Numbly he fumbled a handful of the herb out of the pouch and tossed it onto the torch flame, and a stinking gout of smoke boiled upward through the thickened air to impact against the vines and moss overhead.

He could feel the thing's sudden agony, but this time there was no scream and retreat. The jungle spirit was sustaining damage but was not going to back off.

The air and water - the whole jungle - began to change. "Keep ... moving!" came a choked cry from Hurwood. "Get ... out from under!"

"Oh, good luck," rasped Davies bitterly, nevertheless hauling desperately on the oars.

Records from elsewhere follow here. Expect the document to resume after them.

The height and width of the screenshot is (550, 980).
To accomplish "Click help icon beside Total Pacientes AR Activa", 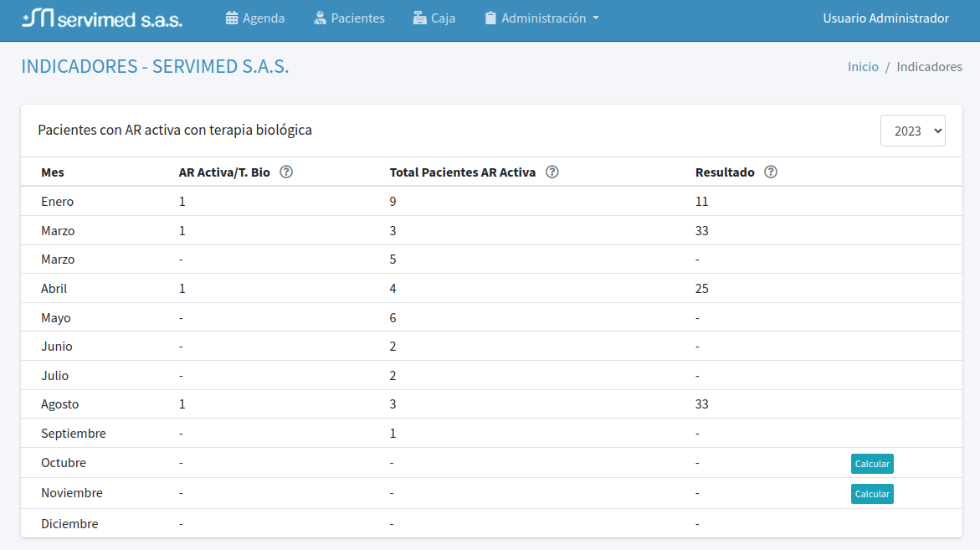I will click(x=552, y=172).
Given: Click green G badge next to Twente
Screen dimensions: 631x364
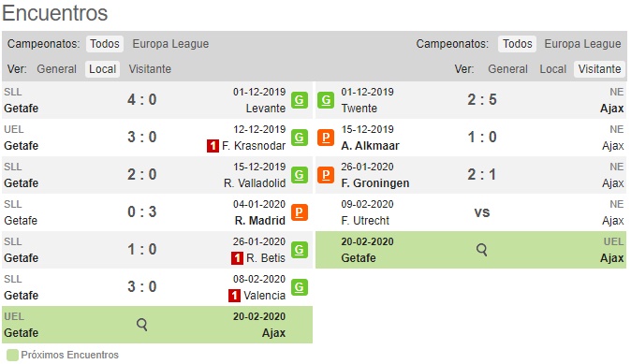Looking at the screenshot, I should click(326, 100).
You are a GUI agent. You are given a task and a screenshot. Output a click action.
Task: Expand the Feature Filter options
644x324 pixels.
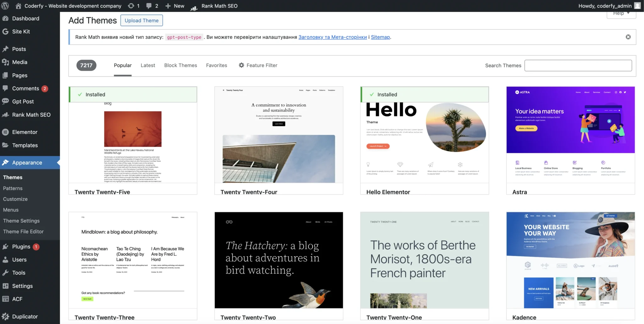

The water was shaking like a jelly now, and the air was steamy and full of wet bits of vegetation that were evidently being shaken out of the trees. The structure of the boat seemed to be changing under Shandy, becoming more flexible, and when he glanced down at the floorboards he saw that they were untrimmed branches, sprouting gleaming green leaves. They were moving, growing as he watched - he could feel them heaving under his boots. There was a clump of wet waterweed on his bared forearm; when he tried to brush it off it clung by one end, and, when he grabbed the free end and pulled, he saw that he was simply pulling more of it out of a hole in his arm, and he could feel the internal tug of it all the way up to his shoulder. He let go instantly, and then saw the tiny green shoots that were poking out painfully from under his fingernails. He looked back at Davies; the back of the pirate's head was a mass of flowers, and his hat was being pushed askew by new ones opening up as Shandy watched. In Davies' shadow he could see Beth heaving in the grip of the vegetative metamorphosis, but he shuddered and looked beyond her, toward the third boat.

"Throw him ... someone," howled Hurwood as green stalks began unrolling up out of his throat.

"Bonnett," croaked Friend. His fat hands were now just elbow-lumps in the tree trunks that extended from his shoulders, through the oarlocks, and out sideways into the water. "Give the thing Bonnett."